At the end of the day when he finishes his meditation he will be able to rise and say that now all of the gods will see that he has become a Buddha, that he has become an enlightened one, that he can run through the palaces of the gods without fear and that he can place himself above the gods in order to put them in their place. Buddha smashed all of the Indian gods and he smashed them in the most literal way in order to propose a way of life that was based upon the ecognition of suffering and the power to overcome suffering. Everything in life amounts to suffering and more suffering and he puts this forward as an objective argument which is irrefutable because it is something any human being can see with his own eyes.

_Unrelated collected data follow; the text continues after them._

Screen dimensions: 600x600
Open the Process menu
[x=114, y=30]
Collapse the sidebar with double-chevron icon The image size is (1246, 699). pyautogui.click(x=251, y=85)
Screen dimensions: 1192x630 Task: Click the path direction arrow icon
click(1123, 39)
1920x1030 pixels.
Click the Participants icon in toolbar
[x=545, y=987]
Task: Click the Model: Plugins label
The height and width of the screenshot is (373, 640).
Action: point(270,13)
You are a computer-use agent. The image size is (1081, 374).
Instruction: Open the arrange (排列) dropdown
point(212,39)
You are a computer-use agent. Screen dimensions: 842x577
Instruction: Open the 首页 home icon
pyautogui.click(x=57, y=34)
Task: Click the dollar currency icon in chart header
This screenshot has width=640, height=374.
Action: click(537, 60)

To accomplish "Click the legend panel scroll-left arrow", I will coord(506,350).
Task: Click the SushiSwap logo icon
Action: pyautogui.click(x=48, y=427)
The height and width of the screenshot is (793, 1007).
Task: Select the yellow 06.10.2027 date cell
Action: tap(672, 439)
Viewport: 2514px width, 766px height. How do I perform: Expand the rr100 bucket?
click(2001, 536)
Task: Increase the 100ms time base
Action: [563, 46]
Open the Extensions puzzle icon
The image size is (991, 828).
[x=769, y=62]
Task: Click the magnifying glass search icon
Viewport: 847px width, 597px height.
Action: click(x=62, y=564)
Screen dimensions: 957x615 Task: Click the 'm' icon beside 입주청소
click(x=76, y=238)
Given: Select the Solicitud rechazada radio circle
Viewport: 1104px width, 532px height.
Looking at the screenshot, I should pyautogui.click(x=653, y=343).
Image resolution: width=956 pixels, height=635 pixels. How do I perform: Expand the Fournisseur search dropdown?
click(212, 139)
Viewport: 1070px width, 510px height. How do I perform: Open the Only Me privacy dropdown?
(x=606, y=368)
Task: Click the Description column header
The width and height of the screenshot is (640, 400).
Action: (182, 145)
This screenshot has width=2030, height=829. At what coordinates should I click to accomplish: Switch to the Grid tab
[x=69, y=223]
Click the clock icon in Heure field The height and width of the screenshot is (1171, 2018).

The question then, is how is one to get rid of this suffering which implies that first we must understand the reasons for suffering in order to be able to obtain the methods of thought necessary to rid ourselves of it. So Buddha now asks "what causes this ever increasing suffering in the world", and he answers, "we cause it". We cause it by our blind wishes and passions, and by that he does not mean all passions for he himself is a very passionate man, but he is passionate for the truth. Rather most of our passions are blind. We are like blind animals running through the world and by our running we increase our suffering more and more. Thus the first step in the abolition of this suffering is that we must get a hold of ourselves.(10) How are we to do that? Buddha coins for us a logical term to describe our predicament which he calls selfhood and he sets against this another term which he calls Buddhahood.

Now when anyone tells us that we must abolish selfhood we Europeans understand him to mean by that the abolition of all our joys and our individuality. We do not like that thought because we love so much to be selves. But Buddha is not speaking about our concept of self. He has a very different concept in mind, a concept that is expressed by the Indian word atman which, according to the Hindus, is destined to be sucked back into Brahman because Brahman is the soul of the world and the atman is only the dream of that soul. And now we see something of the revolutionist coming in, because it is with the atman that Buddha identifies selfhood and it is selfhood with which he identifies suffering and finally it is with Brahman that he identifies the image of selfhood. That is, the whole of suffering is symbolized in the image of Brahman (to the Hindus the ultimate God) and with this he relegates the entire concept of a world soul to the status of superstition. How fortunate for him that the Hindus were more tolerant than the Christians turned out to be centuries later when a similiar situation arose, because if he had been in Christian surroundings he would have found himself at the stake for the views he put forth. He analyzes the concept of self almost in the manner of a modern psychologist and it took a very long time until finally, in the eighteenth century, David Hume appeared, and to the question "what is the self" he put forth the answer: "a series of disconnected impressions".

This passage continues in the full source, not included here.